Stored records:
----------
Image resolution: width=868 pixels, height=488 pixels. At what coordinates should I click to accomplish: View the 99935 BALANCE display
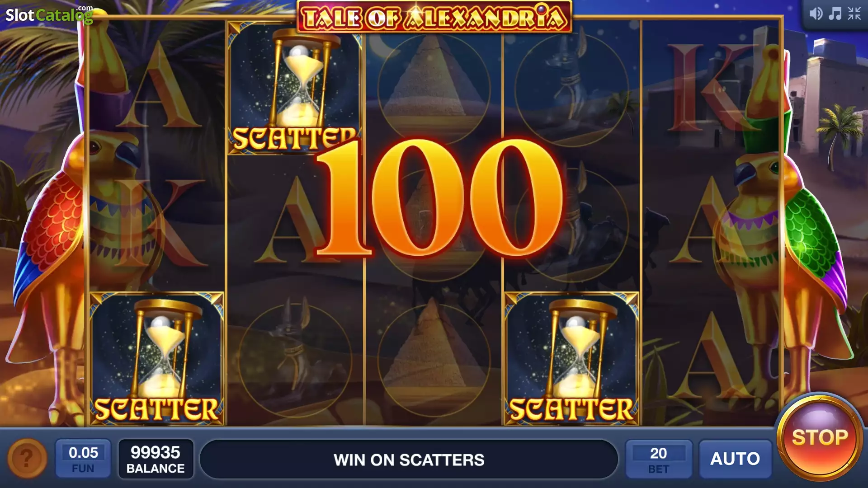coord(156,459)
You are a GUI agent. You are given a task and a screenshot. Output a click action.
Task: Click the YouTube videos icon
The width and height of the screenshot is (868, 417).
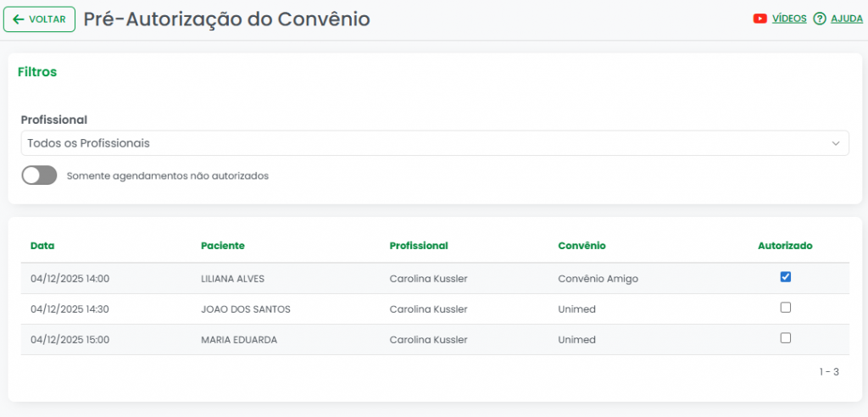(760, 19)
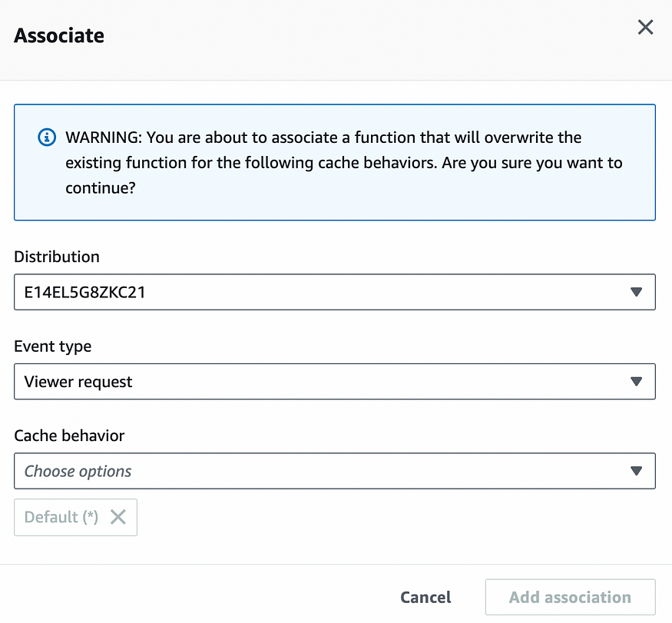Open the Viewer request event type selector
The image size is (672, 623).
point(335,382)
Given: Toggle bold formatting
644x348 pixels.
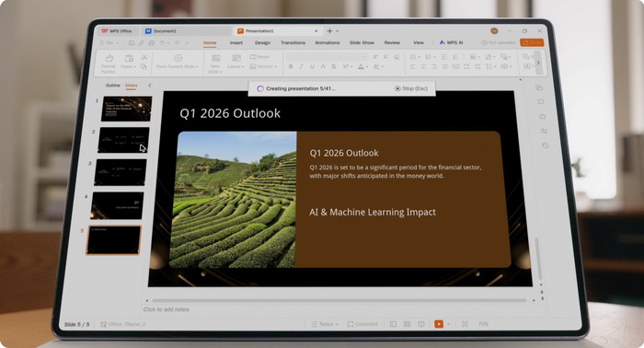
----------
Your answer must be exactly the lines from the one with "The width and" through the final line of the data, with no pictures in it.

The width and height of the screenshot is (868, 417).
(760, 19)
Open the Viewer request event type selector
The image size is (672, 623).
point(335,382)
Given: Toggle bold formatting
644x348 pixels.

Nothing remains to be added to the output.